We entered. Behold what the frontiersman had created! The long room was the scene of homely industry. From the centre rafter hung a big oil-lamp, shedding its rays over a patriarchal family as busy as a hive of bees. By the clay stove sat the grandfather feeding the fire with twigs, and tending a brood of children playing on a dirt floor packed hard, swept clean. From one corner came the merry whir of grinding mill-stones, as a blindfolded donkey walked round and round, while a woman in red with a wonderful headdress gathered up the heaps of yellow cornmeal that oozed from the gray stones. More women in red threw the bright meal high in the air, winnowing it of its chaff; others leaned over clay mortars, pounding condiments with stone pestles.

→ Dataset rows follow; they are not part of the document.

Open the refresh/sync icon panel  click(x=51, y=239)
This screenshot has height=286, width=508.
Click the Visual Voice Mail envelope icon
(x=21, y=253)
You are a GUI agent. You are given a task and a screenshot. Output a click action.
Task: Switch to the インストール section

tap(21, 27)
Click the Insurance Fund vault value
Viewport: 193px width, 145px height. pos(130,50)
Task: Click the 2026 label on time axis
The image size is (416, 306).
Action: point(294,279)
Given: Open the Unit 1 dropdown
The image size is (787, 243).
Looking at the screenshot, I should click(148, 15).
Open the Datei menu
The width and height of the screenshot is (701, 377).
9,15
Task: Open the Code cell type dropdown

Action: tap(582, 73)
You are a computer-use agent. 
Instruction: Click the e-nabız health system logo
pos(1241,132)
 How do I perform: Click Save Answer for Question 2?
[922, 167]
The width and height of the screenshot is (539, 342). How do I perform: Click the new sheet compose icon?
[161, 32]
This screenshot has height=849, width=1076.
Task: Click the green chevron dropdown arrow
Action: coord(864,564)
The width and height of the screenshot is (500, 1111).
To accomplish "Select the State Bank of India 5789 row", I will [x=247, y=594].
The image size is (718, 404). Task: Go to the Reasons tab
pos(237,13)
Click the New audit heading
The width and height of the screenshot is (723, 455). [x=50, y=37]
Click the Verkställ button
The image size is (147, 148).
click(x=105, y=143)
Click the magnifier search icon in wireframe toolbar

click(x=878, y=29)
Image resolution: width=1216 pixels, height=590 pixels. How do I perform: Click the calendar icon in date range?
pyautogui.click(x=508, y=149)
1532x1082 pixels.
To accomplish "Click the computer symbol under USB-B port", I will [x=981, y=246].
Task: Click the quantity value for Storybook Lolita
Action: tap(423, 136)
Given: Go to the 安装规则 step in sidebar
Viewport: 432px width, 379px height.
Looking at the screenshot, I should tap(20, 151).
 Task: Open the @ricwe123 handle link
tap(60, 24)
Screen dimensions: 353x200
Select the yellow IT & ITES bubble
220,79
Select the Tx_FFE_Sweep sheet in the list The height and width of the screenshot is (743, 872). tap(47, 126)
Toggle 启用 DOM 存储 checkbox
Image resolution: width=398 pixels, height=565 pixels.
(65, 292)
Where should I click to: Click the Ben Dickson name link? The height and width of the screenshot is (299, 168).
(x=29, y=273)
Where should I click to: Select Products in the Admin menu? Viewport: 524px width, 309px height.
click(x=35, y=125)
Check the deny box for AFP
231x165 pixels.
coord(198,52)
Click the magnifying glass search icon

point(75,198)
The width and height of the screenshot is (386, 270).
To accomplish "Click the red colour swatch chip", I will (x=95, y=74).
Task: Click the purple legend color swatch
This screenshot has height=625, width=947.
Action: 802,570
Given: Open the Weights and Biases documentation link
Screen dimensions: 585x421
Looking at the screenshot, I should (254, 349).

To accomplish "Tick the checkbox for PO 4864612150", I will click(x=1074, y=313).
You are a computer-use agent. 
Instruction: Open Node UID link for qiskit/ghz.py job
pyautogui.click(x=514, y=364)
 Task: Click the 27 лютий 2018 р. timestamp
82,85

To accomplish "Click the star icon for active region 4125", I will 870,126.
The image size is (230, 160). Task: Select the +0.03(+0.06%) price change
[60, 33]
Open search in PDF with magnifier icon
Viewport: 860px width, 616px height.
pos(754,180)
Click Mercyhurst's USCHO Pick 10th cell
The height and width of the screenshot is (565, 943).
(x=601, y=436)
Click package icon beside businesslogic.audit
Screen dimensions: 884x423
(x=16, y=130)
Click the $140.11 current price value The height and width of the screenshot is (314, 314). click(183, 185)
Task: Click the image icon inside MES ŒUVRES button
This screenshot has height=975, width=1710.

Men were hurrying here and there with firewood, cooking for the travelers. One end of the room was reserved for these wayfarers, but the k’ang at the other end was divided into sections. From each rafter over each section swung quaint little cradles; in each cradle was a little brown baby, each baby tended by a larger child. Far away from the loud clamor of the western world, we fell asleep in a clean inner room, to the soft sound of swinging cradles and grinding mill-stones.


III
Six days, and the first stage of our journey is over. We have reached the town standing just where the river branches. To-morrow we start up the right arm of the triangle, cutting ourselves off from the mainland. The shopkeepers with whom we are staying have given us a k’ang in the cake-kitchen. In a niche above the ovens sits the kitchen god. It is evening now, and a little scullery-boy is making the rounds of all the gods. He has just offered incense and chin-chinned to the kitchen’s guardian angel. I wonder if he looks after vagabonds also — if they don’t possess kitchens of their own?

I woke in what seemed the dead of night, so black it was, with only the tiny points of light from the incense glowing in the room. My husband was calling, ‘ Wake up, wake up, thou sleepy head; ’t is time to burn our bridges.’ Then the boy entered and stuck a lighted candle in some melted wax on the k’ang table. The stage was set for our plunge into the country that might become isolated.

Despite our early rising it was midforenoon before we left. The boy had been warned in a dream of bandits, and it caused a grave discussion; all the owners of the shop stopped work to take part in it. The upshot of it was that the yamen doubled our escort.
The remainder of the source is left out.